------ Data for processing

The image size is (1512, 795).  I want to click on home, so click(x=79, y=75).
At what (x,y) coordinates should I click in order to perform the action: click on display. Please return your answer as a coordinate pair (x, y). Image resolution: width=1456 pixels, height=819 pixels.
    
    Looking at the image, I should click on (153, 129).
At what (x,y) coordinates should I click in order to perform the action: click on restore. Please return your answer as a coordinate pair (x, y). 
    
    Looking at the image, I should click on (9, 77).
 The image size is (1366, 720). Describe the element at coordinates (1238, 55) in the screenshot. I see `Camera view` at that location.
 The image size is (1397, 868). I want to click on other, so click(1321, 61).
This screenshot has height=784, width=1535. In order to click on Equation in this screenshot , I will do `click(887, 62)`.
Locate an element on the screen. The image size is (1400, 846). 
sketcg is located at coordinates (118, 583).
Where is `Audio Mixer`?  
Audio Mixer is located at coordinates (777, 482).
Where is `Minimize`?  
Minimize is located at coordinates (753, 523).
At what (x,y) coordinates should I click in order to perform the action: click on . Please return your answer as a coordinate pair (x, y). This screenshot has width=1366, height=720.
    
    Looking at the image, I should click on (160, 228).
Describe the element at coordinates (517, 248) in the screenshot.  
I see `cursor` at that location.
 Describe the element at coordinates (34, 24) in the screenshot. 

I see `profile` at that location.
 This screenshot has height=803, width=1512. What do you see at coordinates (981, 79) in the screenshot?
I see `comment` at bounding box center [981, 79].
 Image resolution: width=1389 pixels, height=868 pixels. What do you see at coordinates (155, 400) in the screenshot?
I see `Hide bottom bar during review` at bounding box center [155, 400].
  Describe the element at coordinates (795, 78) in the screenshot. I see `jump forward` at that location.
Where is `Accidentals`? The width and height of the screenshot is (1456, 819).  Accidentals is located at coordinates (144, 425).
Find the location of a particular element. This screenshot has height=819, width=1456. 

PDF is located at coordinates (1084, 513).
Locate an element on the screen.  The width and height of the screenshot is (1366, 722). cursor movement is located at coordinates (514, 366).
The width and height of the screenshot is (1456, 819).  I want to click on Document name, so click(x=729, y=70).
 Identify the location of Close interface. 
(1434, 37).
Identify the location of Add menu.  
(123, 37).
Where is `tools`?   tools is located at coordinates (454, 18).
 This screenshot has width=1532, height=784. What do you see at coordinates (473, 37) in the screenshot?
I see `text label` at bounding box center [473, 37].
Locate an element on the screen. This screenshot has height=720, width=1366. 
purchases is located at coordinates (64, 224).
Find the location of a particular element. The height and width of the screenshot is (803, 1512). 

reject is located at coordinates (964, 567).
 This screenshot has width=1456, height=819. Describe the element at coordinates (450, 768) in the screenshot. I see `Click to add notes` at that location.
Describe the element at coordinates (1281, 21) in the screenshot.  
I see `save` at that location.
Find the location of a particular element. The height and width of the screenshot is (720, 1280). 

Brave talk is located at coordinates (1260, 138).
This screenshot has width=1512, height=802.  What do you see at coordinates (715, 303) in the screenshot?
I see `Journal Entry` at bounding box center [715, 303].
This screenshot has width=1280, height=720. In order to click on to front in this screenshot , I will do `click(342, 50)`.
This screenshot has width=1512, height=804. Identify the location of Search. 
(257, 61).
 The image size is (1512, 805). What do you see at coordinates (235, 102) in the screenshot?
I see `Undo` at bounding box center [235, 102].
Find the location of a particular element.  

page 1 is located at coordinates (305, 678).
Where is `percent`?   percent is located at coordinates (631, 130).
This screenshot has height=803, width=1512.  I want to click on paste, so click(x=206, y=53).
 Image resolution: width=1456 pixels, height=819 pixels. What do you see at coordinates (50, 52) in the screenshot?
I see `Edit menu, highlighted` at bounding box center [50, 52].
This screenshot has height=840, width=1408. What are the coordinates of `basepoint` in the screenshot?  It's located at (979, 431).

------------

**Task directions:** Lay out the listing above as a JSON list of strings, one string per line with blank lines omitted, starting with the line containing "coordinates (454, 18)." and going through the line containing "coordinates (631, 130).".

**Final answer:**
[
  "Where is `tools`?   tools is located at coordinates (454, 18).",
  " This screenshot has width=1532, height=784. What do you see at coordinates (473, 37) in the screenshot?",
  "I see `text label` at bounding box center [473, 37].",
  "Locate an element on the screen. This screenshot has height=720, width=1366. ",
  "purchases is located at coordinates (64, 224).",
  "Find the location of a particular element. The height and width of the screenshot is (803, 1512). ",
  "reject is located at coordinates (964, 567).",
  " This screenshot has width=1456, height=819. Describe the element at coordinates (450, 768) in the screenshot. I see `Click to add notes` at that location.",
  "Describe the element at coordinates (1281, 21) in the screenshot.  ",
  "I see `save` at that location.",
  "Find the location of a particular element. The height and width of the screenshot is (720, 1280). ",
  "Brave talk is located at coordinates (1260, 138).",
  "This screenshot has width=1512, height=802.  What do you see at coordinates (715, 303) in the screenshot?",
  "I see `Journal Entry` at bounding box center [715, 303].",
  "This screenshot has width=1280, height=720. In order to click on to front in this screenshot , I will do `click(342, 50)`.",
  "This screenshot has width=1512, height=804. Identify the location of Search. ",
  "(257, 61).",
  " The image size is (1512, 805). What do you see at coordinates (235, 102) in the screenshot?",
  "I see `Undo` at bounding box center [235, 102].",
  "Find the location of a particular element.  ",
  "page 1 is located at coordinates (305, 678).",
  "Where is `percent`?   percent is located at coordinates (631, 130)."
]